Don Manuel

Volví a Sevilla desde Barcelona una noche, un día entre semana de ahora no recuerdo qué mes (aunque recuerdo que era invierno), y recuerdo vagamente que sobre el año 91 o 92, y quedé con un amigo para tomarnos algo. Y una cosa llevó a la otra y nos dijimos: «Oye, ¿llamamos al Polo?»

«El Polo» era nuestro profe de historia del instituto. Y sí, nos gustaba irnos de copas con él, porque sabía muchas cosas, y sabía contarlas.

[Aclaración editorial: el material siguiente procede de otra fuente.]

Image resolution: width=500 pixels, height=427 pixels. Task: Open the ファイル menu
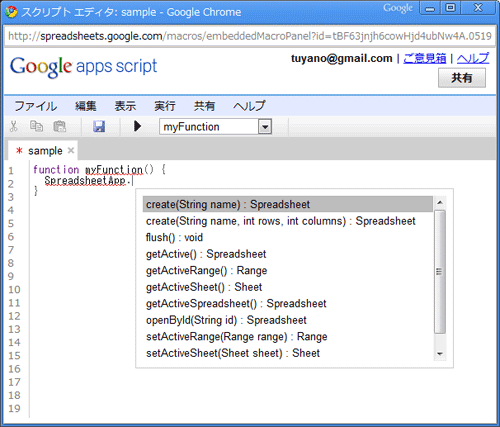coord(36,106)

Vivía el hombre a la sazón en la Florida, una manzana de casas bastante envejecidas que ahora, después de años de derribo y obras, se ha convertido en una manzana de pisos de alto standing. En los bajos de aquellas casas había un bareto, una tasca, donde empezamos nuestras libaciones y nuestras charlas, poniéndonos al día después de meses de ausencia. Y claro, la charla rápidamente derivó en El Polo contándonos historias.

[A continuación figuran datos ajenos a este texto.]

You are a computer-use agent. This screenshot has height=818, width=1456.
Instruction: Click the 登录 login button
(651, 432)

Cerca, en la calle Luis Montoto, había una bolera, la cual no sé si sigue existiendo o no, donde nos fuimos más que nada por cambiar de aires, porque cerraba tarde y porque el del bar donde estábamos empezaba a mirarnos con mala cara, a pesar del alivio que suponíamos para su caja diaria.

Alguien pensará: «¿Esos tres borrachos en una bolera?» Pues sí, aunque ninguno de los tres habíamos lanzado una bolla de esas en nuestra vida, ni intención que teníamos. Nosotros íbamos por los cubatas.

Al final se nos hicieron las tantas de la mañana, entre copas (que en realidad eran vasos de tubo. En aquellos entonces nos hubiéramos descojonado de quien se bebiera un cubata en una copa como ahora) e historias, y nos despedimos con un abrazo antes de volvernos tambaleantes cada cual a su casa.

Creo que aquella fue la última vez que vi a Don Manuel Polo, el mejor profesor que tuve nunca, el que me enseñó a amar la historia por cómo es, y no por cómo la pintan.